TEXTO PROPORCIONADO
Dado que los momentos decisivos en el fútbol son escasos —y pueden aparecer en un abrir y cerrar de ojos, después de una serie de malas decisiones o simplemente porque alguien siente que ese es su día—, se trata del deporte más vulnerable a la psicología de sus jugadores.
En el balompié, un equipo al que no le salen las cosas puede estar meses enteros sin siquiera molestar el marcador. Dado el significado del gol, juez absoluto de este deporte, la prestación de un equipo está siempre subordinada a su capacidad para meter la pelotita en la portería. No importa si somos capaces de generar maravillosas cadenas de pases si después no las culminamos cruzando la línea de gol con el esférico.
No marcar, pues, es un problema muy agudo… aunque más lo es recibir un gol en contra. Puede que un equipo esté jugando divinamente y que sin embargo se deshaga como un azucarillo cuando encaja un gol desafortunado. Solo en este deporte tiene tantísima importancia —y un efecto tan marcado en el estado mental de los jugadores— una acción tan concreta del partido.
Francia, tal y como Philippe Auclair lo describe en la biografía de Thierry Henry, se presentó al Mundial de 2002 en la peor forma psicológica posible: un desfile de patrocinadores, directivos y el resto del séquito de la selección bleu estaban más preocupados por alquilar el local donde festejarían el triunfo que de pensar en el siguiente rival. La consecuencia de todo esto sobre el césped, como era de esperar, fue que los galos no pudieron anotar ni un mísero gol en Corea y Japón y se fueron a casa en la fase de grupos.

INSTRUCCIONES
[a] Imprime sin cambios el tramo del texto sobre fútbol y psicología que va desde "Francia, tal y" hasta "fase de grupos.".
[b] Responde con datos del texto sobre fútbol y psicología:
(i) ¿Qué se llama "juez absoluto" de este deporte?
(ii) ¿De quién es la biografía en la que Philippe Auclair describe a Francia?
(iii) ¿En qué fase del Mundial de 2002 se fue a casa Francia?
[c] Sigue con el texto sobre fútbol y psicología desde donde termina.
Los registros son material aparte y no forman parte del texto.

Elementos de datos:

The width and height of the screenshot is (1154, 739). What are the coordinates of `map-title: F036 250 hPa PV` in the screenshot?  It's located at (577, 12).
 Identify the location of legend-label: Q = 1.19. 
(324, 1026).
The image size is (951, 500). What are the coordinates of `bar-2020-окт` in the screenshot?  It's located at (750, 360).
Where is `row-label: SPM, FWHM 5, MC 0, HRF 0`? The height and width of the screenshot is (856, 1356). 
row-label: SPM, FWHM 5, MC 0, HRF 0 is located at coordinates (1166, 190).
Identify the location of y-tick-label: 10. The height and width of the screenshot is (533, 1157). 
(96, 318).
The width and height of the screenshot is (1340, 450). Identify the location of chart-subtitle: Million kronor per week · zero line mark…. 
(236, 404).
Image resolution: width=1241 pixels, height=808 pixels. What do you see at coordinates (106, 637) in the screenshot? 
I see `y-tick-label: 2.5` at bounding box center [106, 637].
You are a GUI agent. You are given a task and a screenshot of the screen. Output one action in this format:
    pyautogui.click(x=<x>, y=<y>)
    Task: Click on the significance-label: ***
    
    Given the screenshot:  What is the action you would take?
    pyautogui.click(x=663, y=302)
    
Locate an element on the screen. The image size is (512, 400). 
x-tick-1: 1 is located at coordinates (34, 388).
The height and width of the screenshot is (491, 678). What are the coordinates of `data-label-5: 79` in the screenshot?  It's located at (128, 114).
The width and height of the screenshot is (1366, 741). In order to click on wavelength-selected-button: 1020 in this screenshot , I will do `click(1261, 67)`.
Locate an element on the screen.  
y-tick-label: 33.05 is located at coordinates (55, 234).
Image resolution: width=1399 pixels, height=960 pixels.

RESPUESTAS DE LA ACTIVIDAD
[a]
Francia, tal y como Philippe Auclair lo describe en la biografía de Thierry Henry, se presentó al Mundial de 2002 en la peor forma psicológica posible: un desfile de patrocinadores, directivos y el resto del séquito de la selección bleu estaban más preocupados por alquilar el local donde festejarían el triunfo que de pensar en el siguiente rival. La consecuencia de todo esto sobre el césped, como era de esperar, fue que los galos no pudieron anotar ni un mísero gol en Corea y Japón y se fueron a casa en la fase de grupos.

[b]
(i) El gol.
(ii) De Thierry Henry.
(iii) En la fase de grupos.

[c]
Ahora, por un momento, ponte en el lugar de los griegos cuando llegaron a la Euro 2004. El tipo más famoso del equipo —y principalmente de rebote debido al nombre de su club— era el centrocampista Giorgos Karagounis, del Inter de Milán; ni él ni el defensa Traianos Dellas, de la AS Roma, eran esenciales en sus respectivos clubes… y no está de más recordar que para ese entonces el fútbol italiano empezaba a decaer.
El resto de la plantilla helena estaba formada por tipos semidesconocidos; como mucho, alguno vivía una aventura europea, como Demis Nikolaidis en el Atlético de Madrid y Stelios Giannakopoulos en el Bolton Wanderers. Poca cosa más; los griegos, eso sí, se conocían por los años que habían pasado juntos en las categorías inferiores y en la liga griega antes de ir con la selección absoluta.
Eran tipos, en suma, que habitaban los mismos barrios y que habían vivido las mismas derrotas y triunfos: se sabían lo suficientemente buenos para jugar, pero nadie daba un duro por ellos. Antes de esa Euro, la última participación de Grecia en un torneo internacional había sido una década antes, en el Mundial de 1994; su palmarés nacional era un auténtico solar.
El meollo del asunto aquí, pues, era cómo dirigir a ese curioso grupo de jugadores hacia la victoria. Ahora te daré otro minuto para rememorar el triunfo sin precedentes del Leicester City.
…
Bien, ahora que ya has terminado me siento obligado a informarte que en la temporada 1996-97, Otto Rehhagel entrenó al Kaiserslautern que ganó la 2.Bundesliga; después, en la campaña 97-98, ganó la Bundesliga con el mismo club al superar al mismo Bayern de Múnich que un año después jugaría la final de la Champions League.
¿Qué logro es más importante, poniendo ambos en perspectiva? No hay respuesta sencilla.
De lo que estamos seguros es que tanto el Leicester como el Kaiserslautern —y aquí también entra la Grecia de 2004— creyeron en su método y fueron conscientes de las infinitas posibilidades que da el equilibrio mental y psicológico a los deportistas. No es fácil aprender a jugar contra los equipos más grandes en su casa y volver con una victoria por 1-0 bajo el bolsillo.
Los griegos, sin duda, creyeron en sus posibilidades: en particular, sus victorias por la mínima ante Ucrania y ante España durante la fase de clasificación debieron representar un buen empujón a nivel psicológico. Pensar que no hay nada que perder es una mentalidad muy poderosa, un arma que puede conducir a la desesperación total… o al triunfo más inesperado.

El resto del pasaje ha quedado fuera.